Interview: Nicholas Biebuyck, Heritage Director at TAG Heuer

Discussing the past, present, future, and the market.

A Briton who has been the Heritage Director at TAG Heuer since March 2021, Nicholas Biebuyck is in charge of the brand’s museum and archives. Like his peers at other brands, Mr Biebuyck’s role goes beyond historical papers and vintage watches. He participates in product development and marketing, while being a brand ambassador, especially in bringing the brand to enthusiasts and collectors.

But Mr Biebuyck also experienced a swathe of the watch industry prior to his role at TAG Heuer. He was previously a watch specialist at Bonhams and then Christie’s before joining Blackbird Watch Manual, a specialist magazine based in Hong Kong. Mr Biebuyck, who now lives in Switzerland with his family, also gained an insight into the art of managing clients with earlier stints as a “Genius” in an Apple Store and then marketing private-jet charters in Africa.

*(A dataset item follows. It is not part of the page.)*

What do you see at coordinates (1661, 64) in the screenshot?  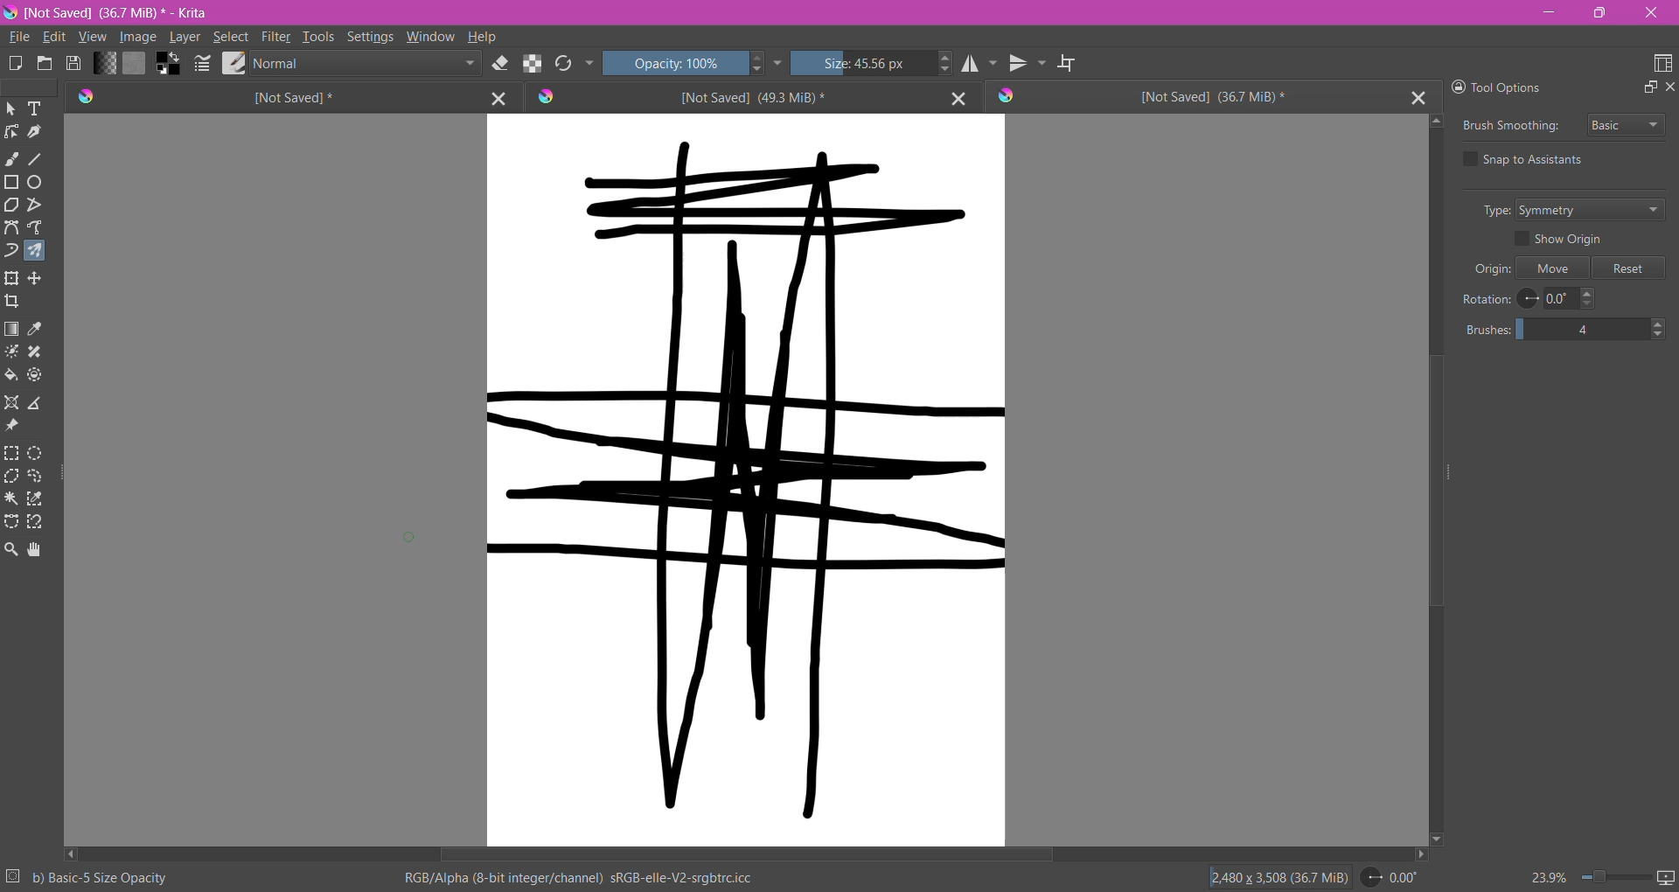 I see `Choose Workspace` at bounding box center [1661, 64].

The hand-finished movement in the one-off Monaco Only Watch 2021, a hint of where TAG Heuer might be headed

And so Mr Biebuyck was wearing several hats when he was in Singapore recently during the Formula 1 Grand Prix weekend, when TAG Heuer staged an exhibition dedicated to its history in motorsports.

We got the opportunity to quiz him on several topics, including where TAG Heuer is headed and how the brand balances its glamorous motorsports history with its avant-garde innovation. And we also gain his thoughts on the vintage Heuer market, especially after the high watermark of the Heuer thematic auction in 2017.

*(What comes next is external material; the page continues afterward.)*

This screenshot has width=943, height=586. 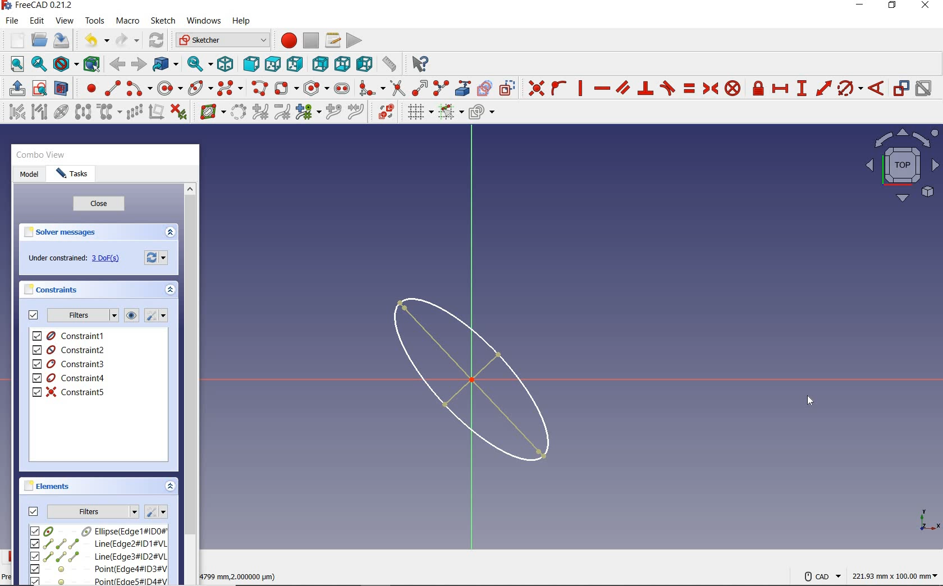 I want to click on sketch view, so click(x=900, y=165).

SJX: TAG Heuer’s modern-day identity consists of two distinct, contrasting strands. One is avant-garde and contemporary watches like the V4 and Plasma, and the other is 1960s vintage-inspired like Monaco and Carrera. You could say they have different audience entirely – how do you reconcile this into a unified brand?

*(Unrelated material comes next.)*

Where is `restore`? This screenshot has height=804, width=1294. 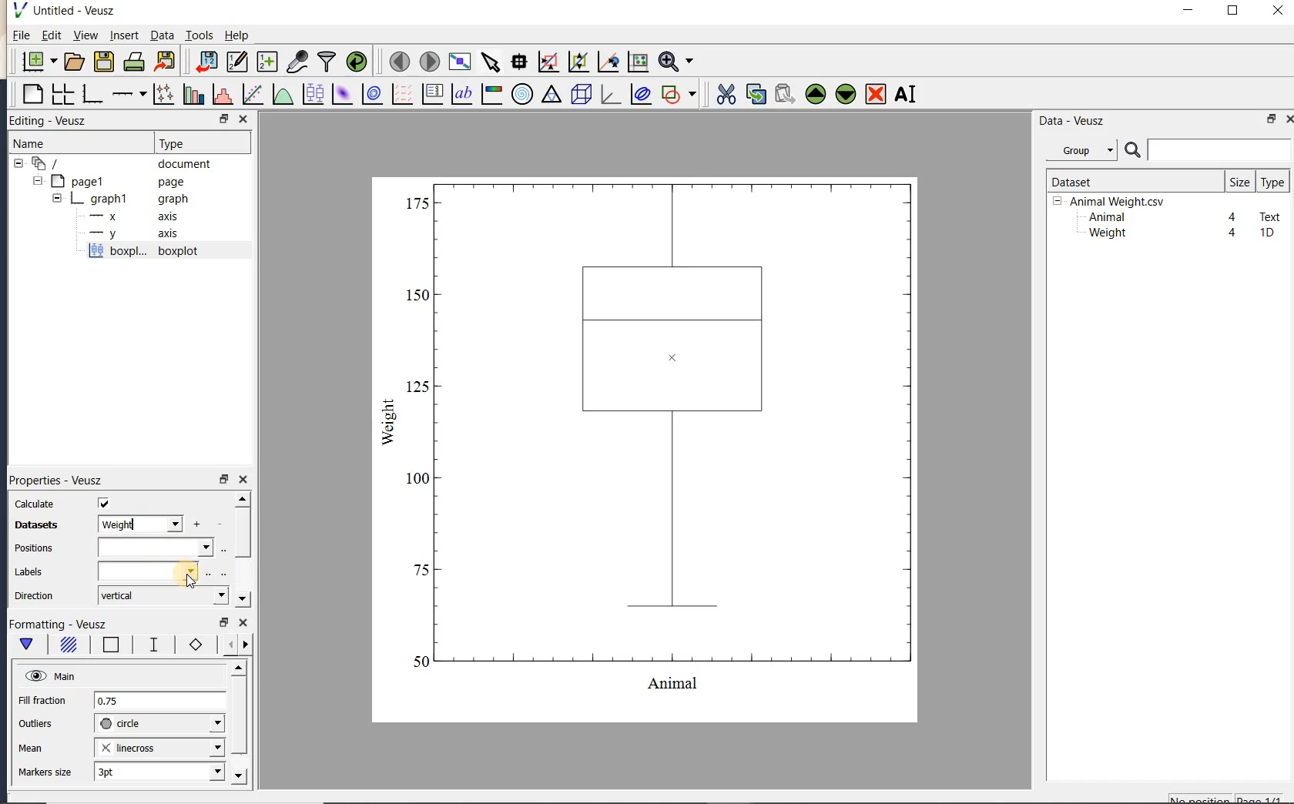 restore is located at coordinates (225, 623).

Nicholas Biebuyck (NB): I think the key to this particular topic is to look at the brand as it is today under LVMH. Before that, from 1860 to 1982, it was a family-run business. Jack was really the one who moved the business post-1958, particularly post-1962 when he took over a majority stake.

Then 1982, during the Quartz Crisis, we went through these economic challenges. We got acquired by Piaget, which restructured the business and cut it to the bone. And then under Techniques d’Avant Garde [TAG], we were effectively a marketing company that happened to make watches.

But with LVMH and Bernard Arnault, it’s clear that they have great sympathy for brand’s heritage and the stories it can tell. Each successive CEO then laid the foundations we have today.

The Carrera Plasma Tourbillon, a showcase of the possibilities of synthetic diamond

In the first few years Jean-Christophe Babin [today the chief executive of Bulgari] focused on high-end watchmaking. He wanted the brand to be desirable and pushed TAG to its ultimate execution in terms of technology. Admittedly some of the watches were very much concepts, but they did help us from a brand awareness and prestige perspective.

Then we have Jean-Claude Biver, who was very much leaning into the heritage component, moving us to the middle of the pack in price, and really emphasising the storytelling.

Then we have Stephen Bianchi. He’s someone who I greatly admire; he’s the first CEO I’ve met who has great sympathy and passion for the product but also a profound understanding of how to run a business. He really cleaned up the commercial component of the business.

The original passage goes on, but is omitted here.